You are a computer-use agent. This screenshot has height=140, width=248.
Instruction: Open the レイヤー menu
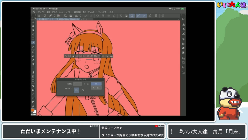click(x=69, y=12)
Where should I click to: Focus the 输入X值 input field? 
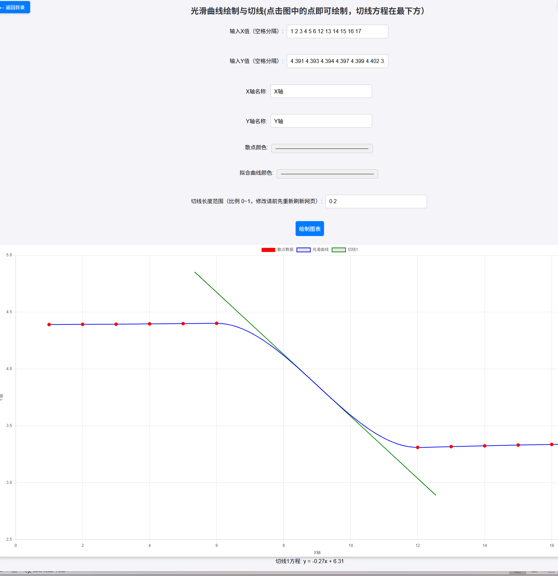pos(337,31)
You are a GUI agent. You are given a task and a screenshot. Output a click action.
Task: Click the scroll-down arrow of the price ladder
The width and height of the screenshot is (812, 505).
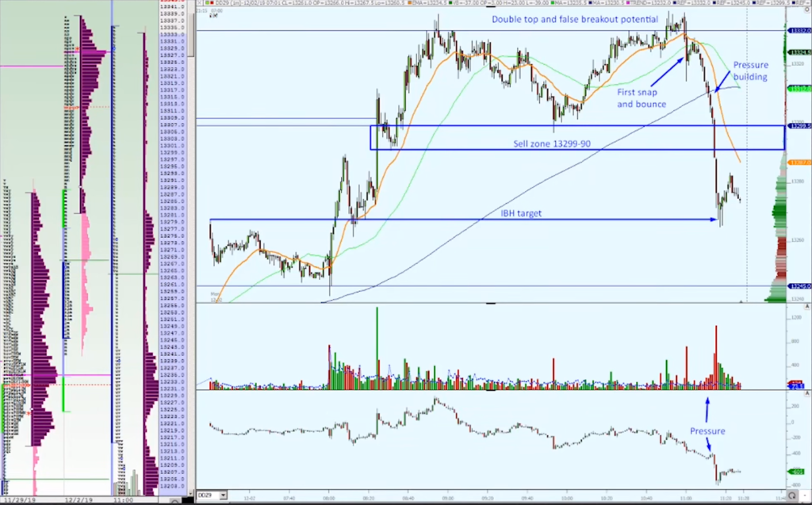[191, 494]
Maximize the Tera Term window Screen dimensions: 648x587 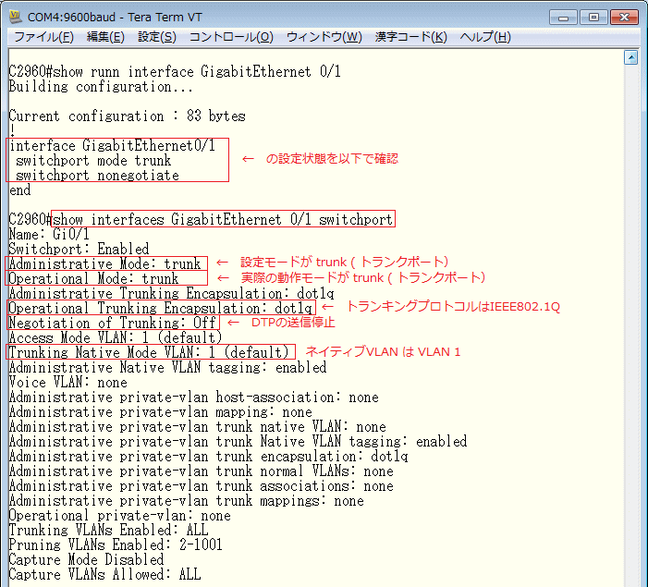click(591, 16)
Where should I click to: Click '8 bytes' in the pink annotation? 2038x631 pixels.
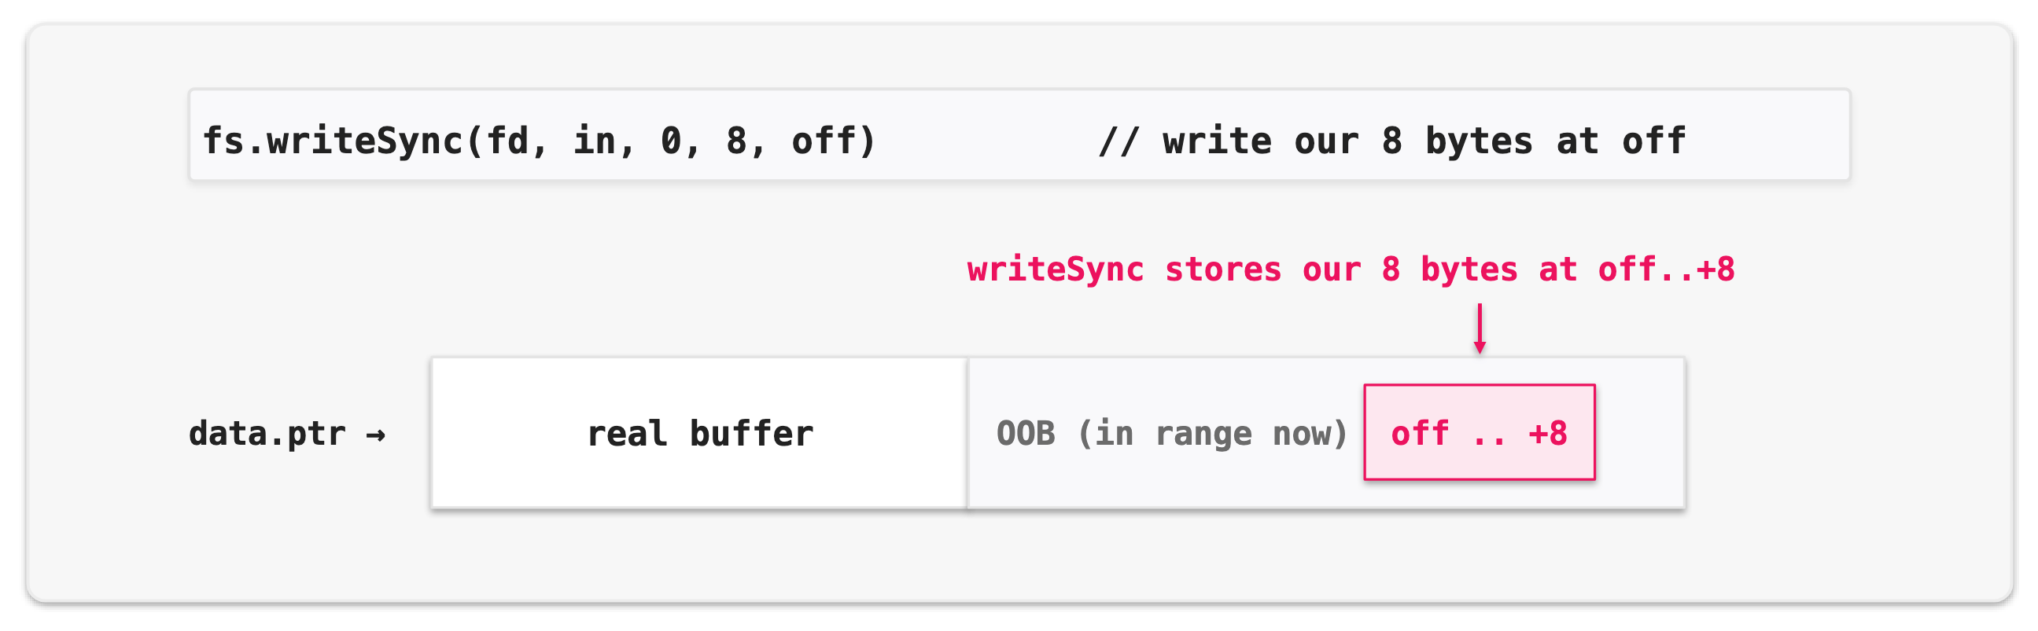click(x=1449, y=270)
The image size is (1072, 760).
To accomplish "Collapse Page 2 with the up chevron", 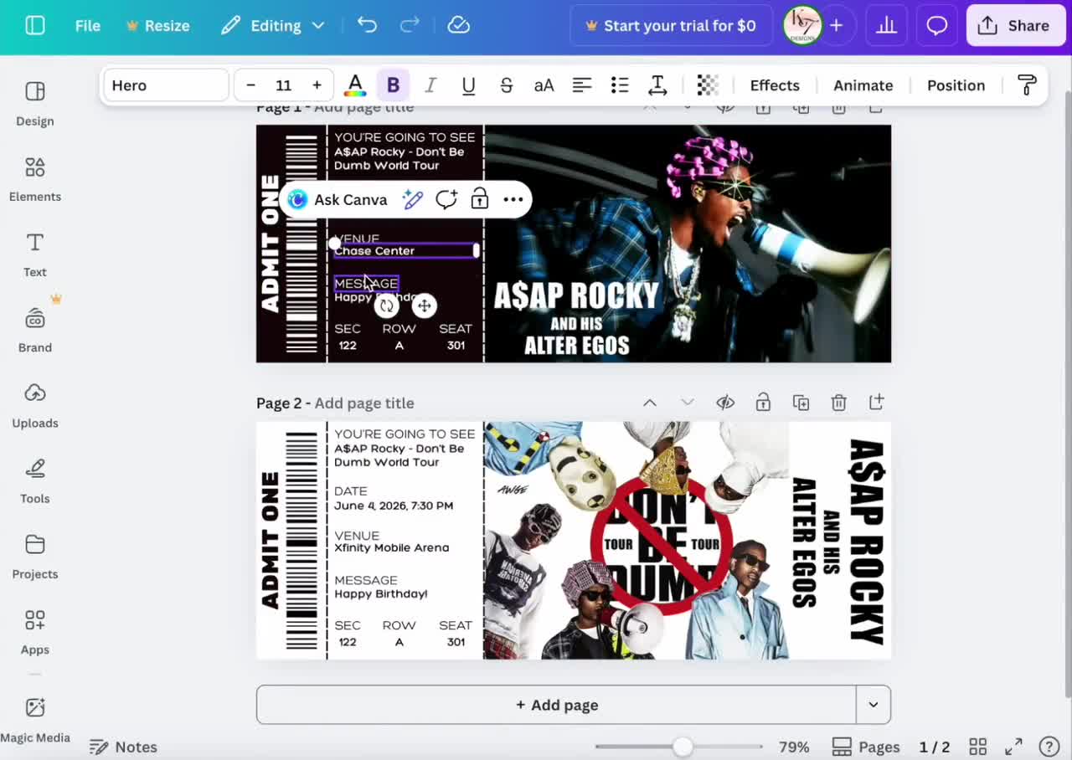I will click(650, 403).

_ _ _ _

• _Task brief_:
Report all lines of the data that include the word "agent".

• _Task solution_:
You are a computer-use agent. This screenshot has height=140, width=248.
You are a GUI agent. You are given a task and a screenshot. Output a click action.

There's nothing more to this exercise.